Objective:
Reproduce each of the following records word for word, line by line, with nothing changed.

-*-

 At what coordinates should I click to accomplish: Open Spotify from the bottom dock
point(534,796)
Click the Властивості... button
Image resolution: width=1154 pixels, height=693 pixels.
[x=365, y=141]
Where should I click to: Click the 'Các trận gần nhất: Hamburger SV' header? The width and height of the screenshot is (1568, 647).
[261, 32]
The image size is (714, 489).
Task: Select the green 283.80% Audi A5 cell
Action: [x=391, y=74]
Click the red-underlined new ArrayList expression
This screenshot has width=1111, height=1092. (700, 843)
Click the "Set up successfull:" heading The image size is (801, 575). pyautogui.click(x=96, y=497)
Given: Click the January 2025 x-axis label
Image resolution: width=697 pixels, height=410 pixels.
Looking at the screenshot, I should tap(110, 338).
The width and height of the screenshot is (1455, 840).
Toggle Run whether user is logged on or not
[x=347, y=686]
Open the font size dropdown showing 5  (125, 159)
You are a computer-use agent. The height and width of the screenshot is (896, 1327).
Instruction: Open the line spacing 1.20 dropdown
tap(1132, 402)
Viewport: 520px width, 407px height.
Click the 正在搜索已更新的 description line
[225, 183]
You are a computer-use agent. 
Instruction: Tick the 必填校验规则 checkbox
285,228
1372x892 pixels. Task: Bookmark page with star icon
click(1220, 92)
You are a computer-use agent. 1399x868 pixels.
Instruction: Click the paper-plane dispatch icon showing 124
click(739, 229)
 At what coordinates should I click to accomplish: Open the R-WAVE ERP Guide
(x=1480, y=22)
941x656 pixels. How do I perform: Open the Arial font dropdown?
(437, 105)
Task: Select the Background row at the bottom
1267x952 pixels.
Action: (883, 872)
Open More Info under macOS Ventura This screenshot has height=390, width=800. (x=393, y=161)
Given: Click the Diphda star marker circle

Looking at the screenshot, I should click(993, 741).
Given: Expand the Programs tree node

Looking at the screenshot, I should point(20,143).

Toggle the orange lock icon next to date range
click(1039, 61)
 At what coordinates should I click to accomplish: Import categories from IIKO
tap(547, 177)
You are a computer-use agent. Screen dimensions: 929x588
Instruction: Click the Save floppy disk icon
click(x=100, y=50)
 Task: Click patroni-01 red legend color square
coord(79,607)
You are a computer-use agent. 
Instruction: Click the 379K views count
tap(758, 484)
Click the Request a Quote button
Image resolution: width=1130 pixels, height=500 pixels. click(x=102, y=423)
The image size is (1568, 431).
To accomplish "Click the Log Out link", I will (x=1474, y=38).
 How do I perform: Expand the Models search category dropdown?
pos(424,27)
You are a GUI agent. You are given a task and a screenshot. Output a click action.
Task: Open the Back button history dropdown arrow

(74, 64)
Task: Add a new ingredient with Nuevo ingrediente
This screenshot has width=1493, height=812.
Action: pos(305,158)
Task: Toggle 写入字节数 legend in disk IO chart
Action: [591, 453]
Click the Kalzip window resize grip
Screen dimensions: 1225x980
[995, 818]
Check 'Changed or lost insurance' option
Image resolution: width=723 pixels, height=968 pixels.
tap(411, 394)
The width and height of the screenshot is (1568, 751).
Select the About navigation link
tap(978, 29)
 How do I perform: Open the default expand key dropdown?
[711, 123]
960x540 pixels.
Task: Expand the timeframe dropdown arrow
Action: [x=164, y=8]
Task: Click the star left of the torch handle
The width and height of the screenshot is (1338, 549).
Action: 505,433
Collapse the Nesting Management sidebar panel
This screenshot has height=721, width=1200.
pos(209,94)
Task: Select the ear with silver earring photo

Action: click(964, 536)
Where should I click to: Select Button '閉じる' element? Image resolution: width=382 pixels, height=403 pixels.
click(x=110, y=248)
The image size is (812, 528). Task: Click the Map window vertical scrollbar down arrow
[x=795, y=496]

-*-

Solution to this task:
 At what coordinates should I click to accomplish: Open Spotify from the bottom dock
point(534,796)
Click the Властивості... button
Image resolution: width=1154 pixels, height=693 pixels.
[x=365, y=141]
Where should I click to: Click the 'Các trận gần nhất: Hamburger SV' header? The width and height of the screenshot is (1568, 647).
[261, 32]
The image size is (714, 489).
Task: Select the green 283.80% Audi A5 cell
Action: [x=391, y=74]
Click the red-underlined new ArrayList expression
This screenshot has width=1111, height=1092. (700, 843)
Click the "Set up successfull:" heading The image size is (801, 575). pyautogui.click(x=96, y=497)
Given: Click the January 2025 x-axis label
Image resolution: width=697 pixels, height=410 pixels.
Looking at the screenshot, I should tap(110, 338).
The width and height of the screenshot is (1455, 840).
Toggle Run whether user is logged on or not
[x=347, y=686]
Open the font size dropdown showing 5  (125, 159)
You are a computer-use agent. The height and width of the screenshot is (896, 1327).
Instruction: Open the line spacing 1.20 dropdown
tap(1132, 402)
Viewport: 520px width, 407px height.
Click the 正在搜索已更新的 description line
[225, 183]
You are a computer-use agent. 
Instruction: Tick the 必填校验规则 checkbox
285,228
1372x892 pixels. Task: Bookmark page with star icon
click(1220, 92)
You are a computer-use agent. 1399x868 pixels.
Instruction: Click the paper-plane dispatch icon showing 124
click(739, 229)
 At what coordinates should I click to accomplish: Open the R-WAVE ERP Guide
(x=1480, y=22)
941x656 pixels. How do I perform: Open the Arial font dropdown?
(437, 105)
Task: Select the Background row at the bottom
1267x952 pixels.
Action: (883, 872)
Open More Info under macOS Ventura This screenshot has height=390, width=800. (x=393, y=161)
Given: Click the Diphda star marker circle

Looking at the screenshot, I should click(993, 741).
Given: Expand the Programs tree node

Looking at the screenshot, I should point(20,143).

Toggle the orange lock icon next to date range
click(1039, 61)
 At what coordinates should I click to accomplish: Import categories from IIKO
tap(547, 177)
You are a computer-use agent. Screen dimensions: 929x588
Instruction: Click the Save floppy disk icon
click(x=100, y=50)
 Task: Click patroni-01 red legend color square
coord(79,607)
You are a computer-use agent. 
Instruction: Click the 379K views count
tap(758, 484)
Click the Request a Quote button
Image resolution: width=1130 pixels, height=500 pixels. click(x=102, y=423)
The image size is (1568, 431).
To accomplish "Click the Log Out link", I will (x=1474, y=38).
 How do I perform: Expand the Models search category dropdown?
pos(424,27)
You are a GUI agent. You are given a task and a screenshot. Output a click action.
Task: Open the Back button history dropdown arrow

(74, 64)
Task: Add a new ingredient with Nuevo ingrediente
This screenshot has width=1493, height=812.
Action: pos(305,158)
Task: Toggle 写入字节数 legend in disk IO chart
Action: [591, 453]
Click the Kalzip window resize grip
Screen dimensions: 1225x980
[995, 818]
Check 'Changed or lost insurance' option
Image resolution: width=723 pixels, height=968 pixels.
tap(411, 394)
The width and height of the screenshot is (1568, 751).
Select the About navigation link
tap(978, 29)
 How do I perform: Open the default expand key dropdown?
[711, 123]
960x540 pixels.
Task: Expand the timeframe dropdown arrow
Action: [x=164, y=8]
Task: Click the star left of the torch handle
The width and height of the screenshot is (1338, 549).
Action: 505,433
Collapse the Nesting Management sidebar panel
This screenshot has height=721, width=1200.
pos(209,94)
Task: Select the ear with silver earring photo

Action: click(964, 536)
Where should I click to: Select Button '閉じる' element? Image resolution: width=382 pixels, height=403 pixels.
click(x=110, y=248)
The image size is (812, 528). Task: Click the Map window vertical scrollbar down arrow
[x=795, y=496]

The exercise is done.